With students back for first semester classes in our part of the world, Internet cafes are abuzz with students doing their literature search for assignments, term papers, or thesis review of literature. At the moment, the most popular search engine appears to be Google. As of June 14, 2008, the estimated size of Google’s index is about 20 billion web pages, making it the largest crawler-based search engine, based on reported numbers.

So you think that with an Internet search engine like Google or Google Scholar, you’ve done a comprehensive review of all available information, besides those articles which are pay-per-view or for paid subscribers only. Think again. Studies have shown that the hidden web has as much as 500 billion web pages.

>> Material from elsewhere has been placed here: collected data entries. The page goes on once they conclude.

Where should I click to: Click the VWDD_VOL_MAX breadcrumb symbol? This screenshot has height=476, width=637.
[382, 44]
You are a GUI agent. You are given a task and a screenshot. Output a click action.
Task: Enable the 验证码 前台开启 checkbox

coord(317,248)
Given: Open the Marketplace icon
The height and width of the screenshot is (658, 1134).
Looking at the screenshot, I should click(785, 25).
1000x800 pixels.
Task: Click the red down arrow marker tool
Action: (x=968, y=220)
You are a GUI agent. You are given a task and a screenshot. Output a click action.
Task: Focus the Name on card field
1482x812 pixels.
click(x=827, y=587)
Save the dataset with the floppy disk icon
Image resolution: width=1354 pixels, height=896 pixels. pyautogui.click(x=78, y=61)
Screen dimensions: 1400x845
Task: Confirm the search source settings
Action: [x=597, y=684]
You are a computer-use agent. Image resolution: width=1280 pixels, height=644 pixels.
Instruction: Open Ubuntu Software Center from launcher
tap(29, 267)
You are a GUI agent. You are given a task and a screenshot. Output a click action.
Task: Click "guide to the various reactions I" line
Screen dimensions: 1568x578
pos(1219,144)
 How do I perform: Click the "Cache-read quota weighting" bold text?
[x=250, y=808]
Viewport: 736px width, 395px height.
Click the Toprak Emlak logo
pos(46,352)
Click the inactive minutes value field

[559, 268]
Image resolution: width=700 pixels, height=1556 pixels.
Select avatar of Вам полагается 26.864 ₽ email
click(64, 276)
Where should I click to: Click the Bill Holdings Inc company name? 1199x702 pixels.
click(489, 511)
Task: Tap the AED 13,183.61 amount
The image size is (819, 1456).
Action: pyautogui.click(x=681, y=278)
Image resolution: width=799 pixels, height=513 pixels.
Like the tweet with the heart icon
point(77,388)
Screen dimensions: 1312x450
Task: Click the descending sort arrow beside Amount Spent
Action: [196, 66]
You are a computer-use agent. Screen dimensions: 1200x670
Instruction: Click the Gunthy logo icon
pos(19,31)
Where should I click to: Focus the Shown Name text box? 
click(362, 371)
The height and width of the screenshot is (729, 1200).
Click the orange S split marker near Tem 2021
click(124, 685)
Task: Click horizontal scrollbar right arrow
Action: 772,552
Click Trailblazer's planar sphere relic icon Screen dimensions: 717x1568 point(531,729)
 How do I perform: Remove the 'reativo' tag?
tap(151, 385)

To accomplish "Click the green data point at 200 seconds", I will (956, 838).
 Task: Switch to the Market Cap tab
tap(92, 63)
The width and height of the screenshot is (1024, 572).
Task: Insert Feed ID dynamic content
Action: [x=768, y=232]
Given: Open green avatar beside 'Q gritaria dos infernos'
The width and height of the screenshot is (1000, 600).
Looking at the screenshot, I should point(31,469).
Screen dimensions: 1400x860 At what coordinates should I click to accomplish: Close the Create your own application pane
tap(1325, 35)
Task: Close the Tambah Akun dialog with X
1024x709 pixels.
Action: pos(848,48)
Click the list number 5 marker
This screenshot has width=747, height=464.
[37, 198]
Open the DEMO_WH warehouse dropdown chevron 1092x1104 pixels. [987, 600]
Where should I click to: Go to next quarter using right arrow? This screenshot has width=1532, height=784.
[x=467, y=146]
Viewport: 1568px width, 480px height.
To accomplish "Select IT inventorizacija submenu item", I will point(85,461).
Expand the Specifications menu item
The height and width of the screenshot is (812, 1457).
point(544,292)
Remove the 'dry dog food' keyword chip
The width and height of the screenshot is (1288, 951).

Search engines crawl only a small portion or the shallow part of the web. “Invisible web” or deep web refers to information available on the world wide web but is not accessible to general all-purpose search engines. Some materials hidden from the usual search engines include dynamic content, unlinked content, private web, and limited access content.

How to find the invisible web

To search the invisible web, here’s a list of some notable databases that we should check out (see Robert Lackie’s “Those Dark Hiding Places: Invisible Web Revealed, Wendy Boswell):

  • Librarians’ Internet Index – websites you can trust
  • FindLaw – “The highest-trafficked legal Web site”
  • About.com
  • Direct Search site put together by Gary Price
  • Invisible Web Directory -put together by Gary Price and search guru Chris Sherman. This site is a directory of searchable databases, organized by subject
  • Resource Discovery Network – has resources mostly from the United Kingdom, and is extremely well-organized and very searchable
  • InfoMine – an incredible resource that at last count included over 100,000 links and access to hundreds, if not thousands, of databases
  • Virtual Library
  • Intute – a free online service providing access to the very best Web resources for education and research.
  • Internet archive – a digital library of internet sites and other cultural artifacts in digital form.
  • Beaucoup! – a search spot to help search the invisible web.
  • Digital Librarian – a librarian’s choice of the best of the web.
  • ScienceResearch.com – A portal allowing searchable access to numerous scientific journals and databases.
  • Agricola Database – provides citations to agriculture literature.
  • Energy Citations Database – provides free access to science research to over 2.3 million science research citations.
  • Envirofacts – EPA’s one-stop source for environmental information.
  • Plants Database provides standardized information about the vascular plants, mosses, liverworts, hornworts, and lichens of the U.S. and its territories.
  • PlantFacts – an international knowledge bank and multimedia learning center on plants.
  • Window to My Environment database – provides a wide range of federal, state, and local information about environmental conditions and features in an area of your choice.